This has implications for how to think about skill design. A skill optimizes for a specific use case and prescribed workflow, but it narrows the solution space in ways that can hurt performance on tasks that don’t perfectly match the skill’s assumptions. This suggests that skills should be used judiciously for well-defined, common tasks where the prescribed approach is genuinely optimal, rather than attempting to create skills for every conceivable task.

Operational Framework and Best Practices

Based on their findings, Wix developed a framework for how documentation and skills should relate in an AI-native developer platform. This framework reflects mature LLMOps thinking about layered information architecture and continuous validation.

Agent-optimized documentation serves as the backbone. Agents should be able to use documentation to accomplish any conceivable task with the platform. Documentation must be structured for machine consumption with clear llms.txt entry points, consistent naming conventions, and explicit dependency and setup requirements. This represents the foundation layer that must be comprehensive and reliable.

Skills function as a caching layer. They exist to make common, well-defined tasks faster and cheaper—distilled shortcuts for high-priority use cases, derived from documentation rather than independent of it. This architectural positioning is important: skills are optimization layers, not replacements for documentation. They should be viewed as derived artifacts that must stay synchronized with their source of truth.
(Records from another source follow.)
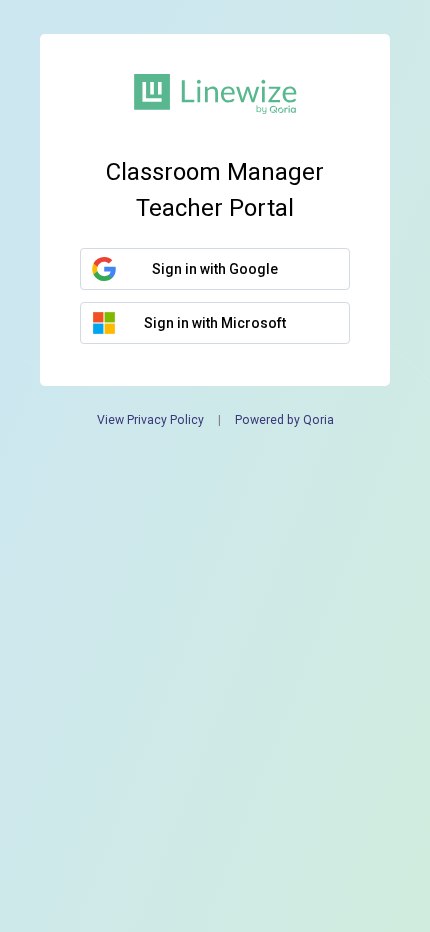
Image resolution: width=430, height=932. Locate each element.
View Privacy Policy (150, 420)
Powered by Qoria (284, 420)
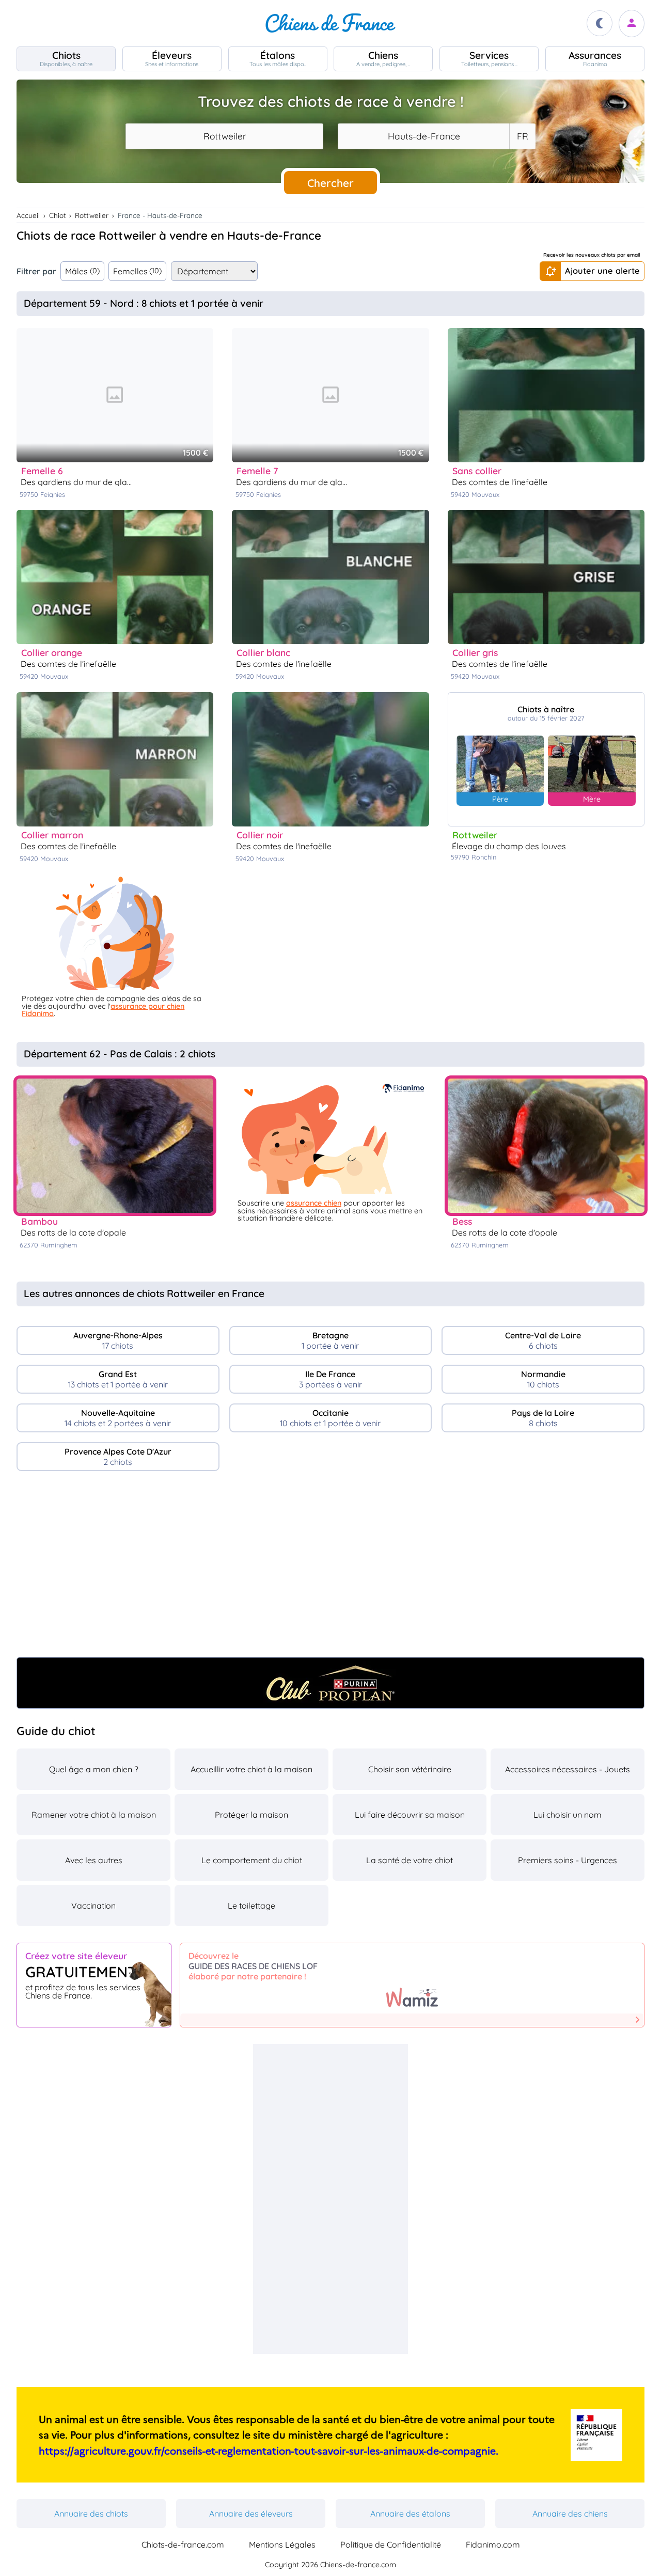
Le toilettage (251, 1905)
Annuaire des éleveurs (251, 2513)
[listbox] (522, 136)
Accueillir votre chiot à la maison (251, 1769)
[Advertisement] (330, 1568)
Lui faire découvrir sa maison (410, 1814)
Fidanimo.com (493, 2544)
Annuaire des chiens (570, 2513)
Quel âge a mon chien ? (93, 1769)
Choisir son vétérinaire (409, 1769)
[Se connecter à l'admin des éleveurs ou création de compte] (631, 23)
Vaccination (93, 1905)
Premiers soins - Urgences (567, 1860)
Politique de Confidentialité (390, 2544)
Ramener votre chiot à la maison (94, 1814)
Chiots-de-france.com (182, 2544)
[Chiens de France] (330, 23)
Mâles (82, 271)
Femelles (137, 271)
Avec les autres (93, 1860)
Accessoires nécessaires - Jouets (567, 1769)
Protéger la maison (251, 1814)
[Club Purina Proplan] (330, 1683)
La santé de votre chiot (409, 1860)
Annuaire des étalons (410, 2513)
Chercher (330, 183)
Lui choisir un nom (567, 1814)
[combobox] (224, 136)
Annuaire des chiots (91, 2513)
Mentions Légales (282, 2544)
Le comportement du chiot (251, 1860)
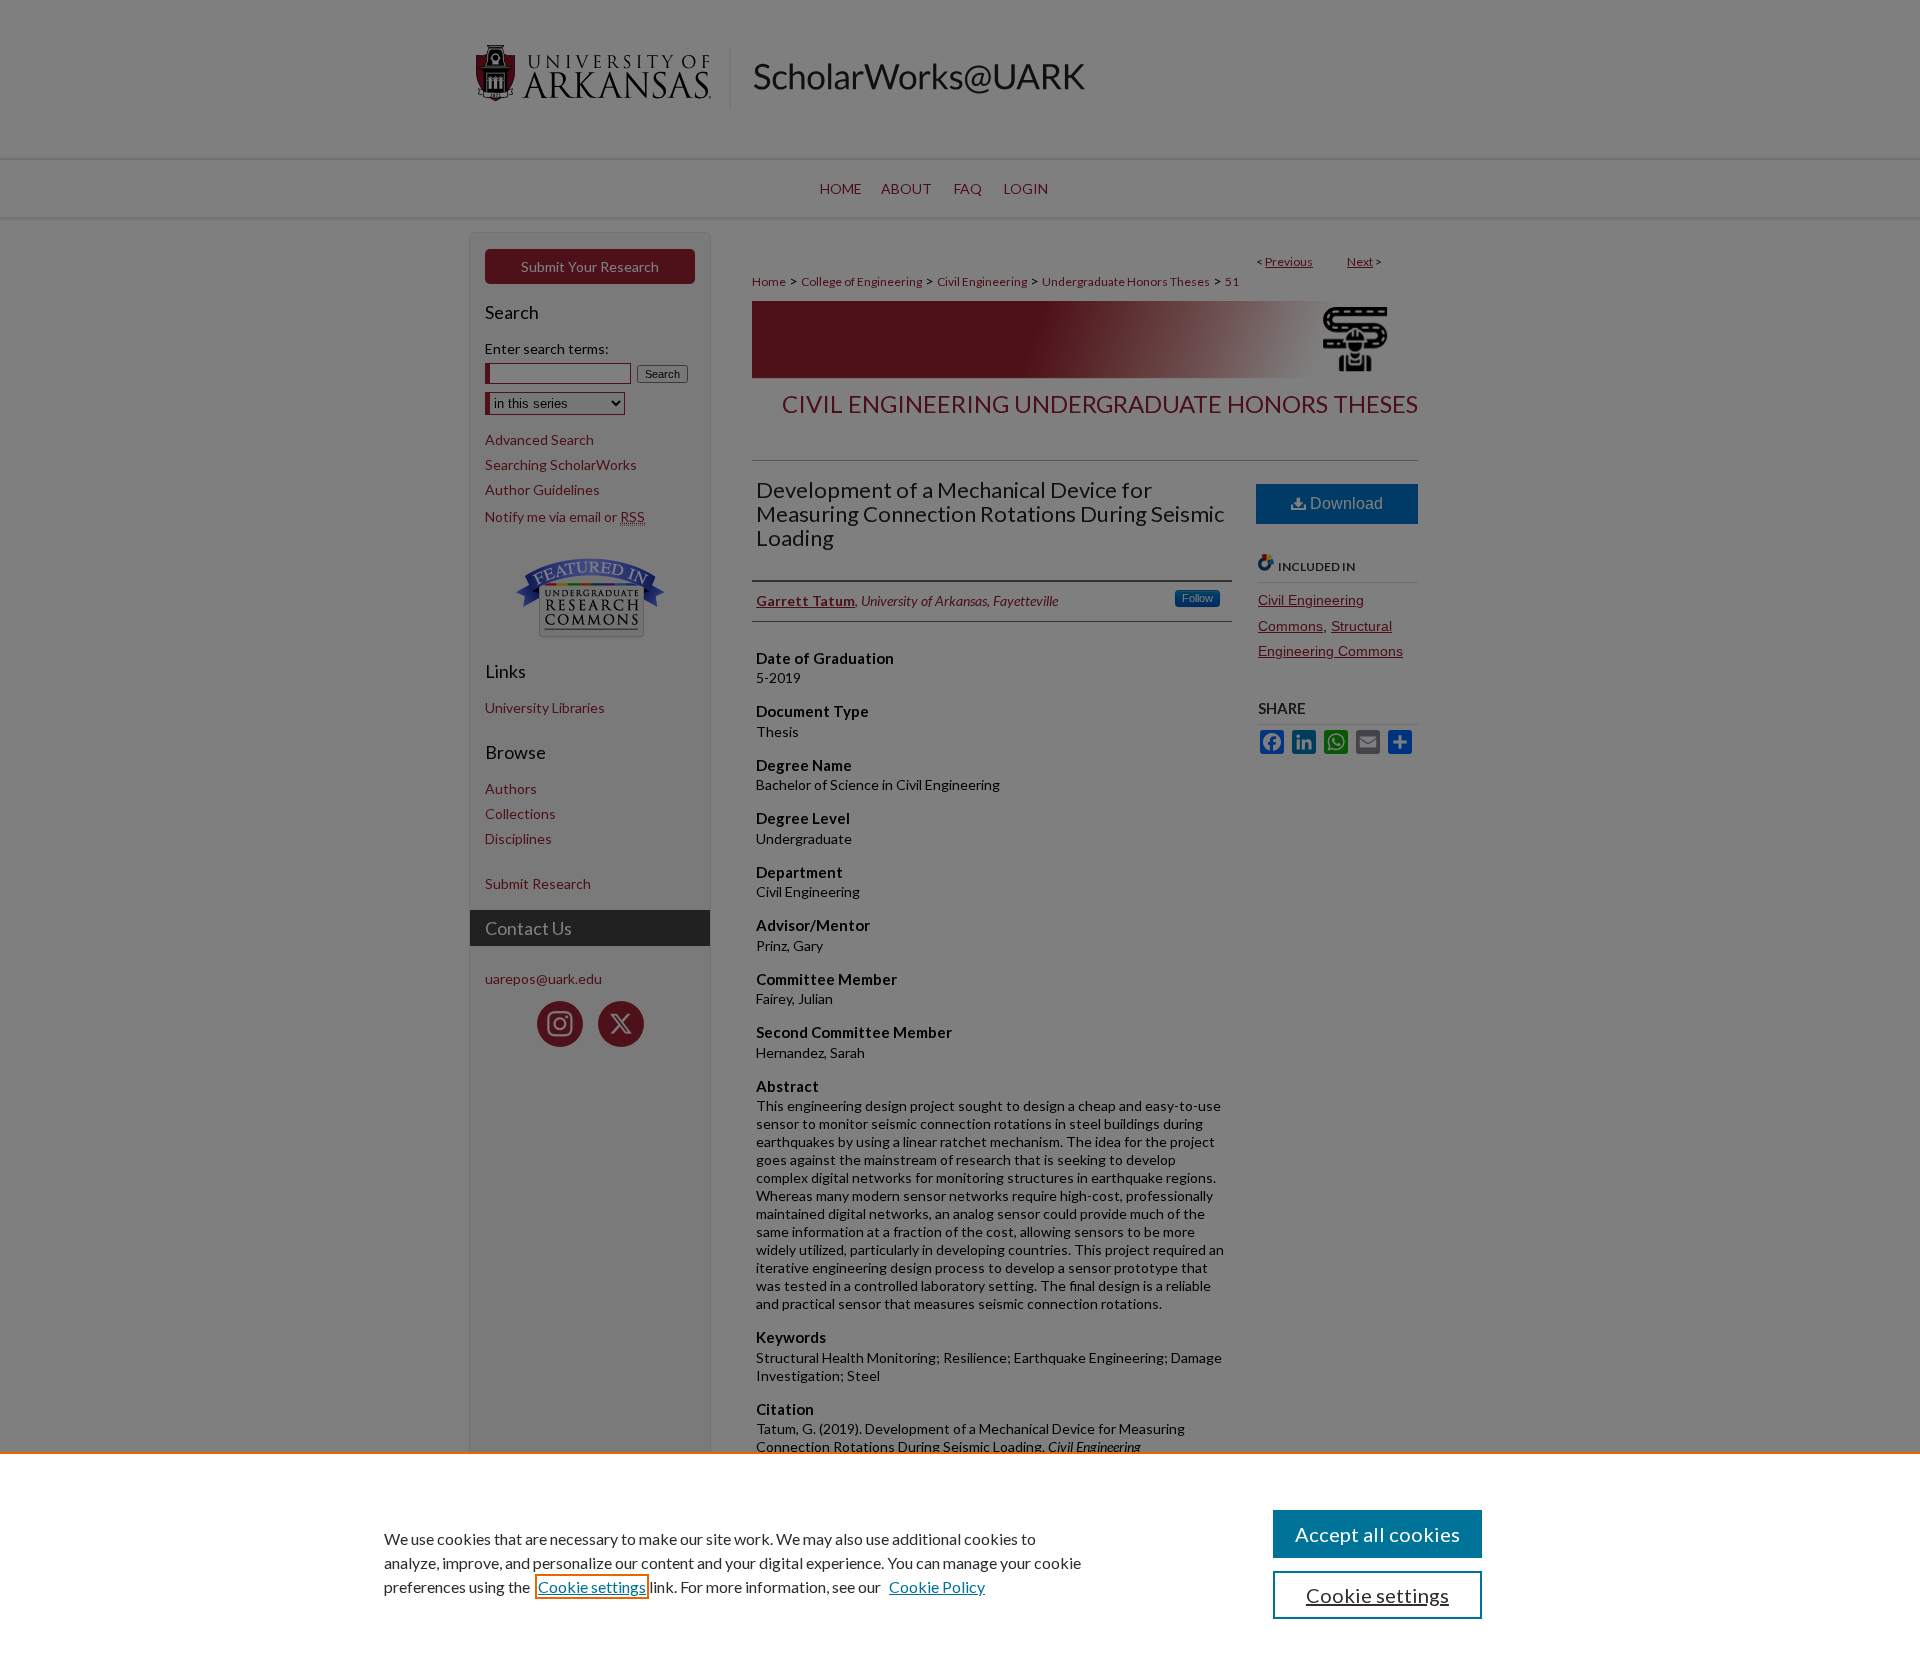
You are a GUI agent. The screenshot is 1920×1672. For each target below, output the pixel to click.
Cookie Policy (937, 1586)
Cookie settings (592, 1586)
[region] (960, 1562)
Regular automated evaluations maintain skill freshness. Continuous evaluation should compare skill performance against docs-optimized performance across a range of tasks. Any time a skill underperforms documentation, it signals drift or inherent problems. Automated evaluations can catch discrepancies as they emerge, preventing the accumulation of errors that erode skill value.

This framework addresses the core LLMOps challenge that motivated the study: how to maintain multiple information sources for AI consumption without allowing drift and degradation. By establishing documentation as the authoritative source and treating skills as derived optimizations subject to continuous validation, Wix creates a sustainable operational model.

Production LLMOps Practices Demonstrated

This case study exemplifies several production LLMOps best practices worth highlighting. First, the emphasis on measurement and evidence over assumptions. The industry was hyping skills, but Wix questioned whether they actually delivered value and designed rigorous experiments to find out. This data-driven approach is fundamental to mature LLMOps.

Second, the multi-dimensional evaluation framework captures multiple aspects of performance—task completion, token usage, turn count, wall-clock time, and qualitative failure analysis. Production LLM systems must optimize for multiple objectives simultaneously, and evaluation frameworks should reflect this complexity.

Third, the recognition that small mistakes cascade into significant operational costs. A missing export statement or misaligned scaffold assumption can double token usage. This underscores the importance of continuous validation and the brittleness of curated content that isn’t kept synchronized with underlying systems.

Fourth, the infrastructure for substituting improved documentation during agent requests demonstrates sophisticated testing capabilities. Being able to A/B test different documentation versions while controlling for other variables requires thoughtful engineering.

Fifth, the architectural thinking about information layering—documentation as backbone, skills as caching—reflects systems thinking about how to structure information for AI consumption at scale.

Critical Assessment

While this case study provides valuable insights, it’s important to maintain critical perspective. The evaluation used Wix’s own platform, documentation, and tasks, which may limit generalizability. Different platforms with different API complexity, documentation quality, or task types might see different results. The study also doesn’t specify which AI agent or LLM was used, which could significantly impact results—different models have different capabilities for document parsing, reasoning, and error recovery.

The self-evaluation approach, where agents assess their own work, introduces potential biases. Agents might not accurately identify their own failures or might be overly critical. Human evaluation or automated testing against expected outputs would provide additional validation.

The sample size of three runs per condition per task provides some statistical foundation but may not fully capture the variance in LLM behavior, particularly for complex tasks where different reasoning paths might emerge. Larger sample sizes or explicit uncertainty quantification would strengthen the conclusions.

The study also doesn’t address the cost of maintaining agent-optimized documentation versus skills. While skills showed maintenance problems, documentation optimization also requires ongoing investment. A complete operational analysis would compare total cost of ownership for both approaches.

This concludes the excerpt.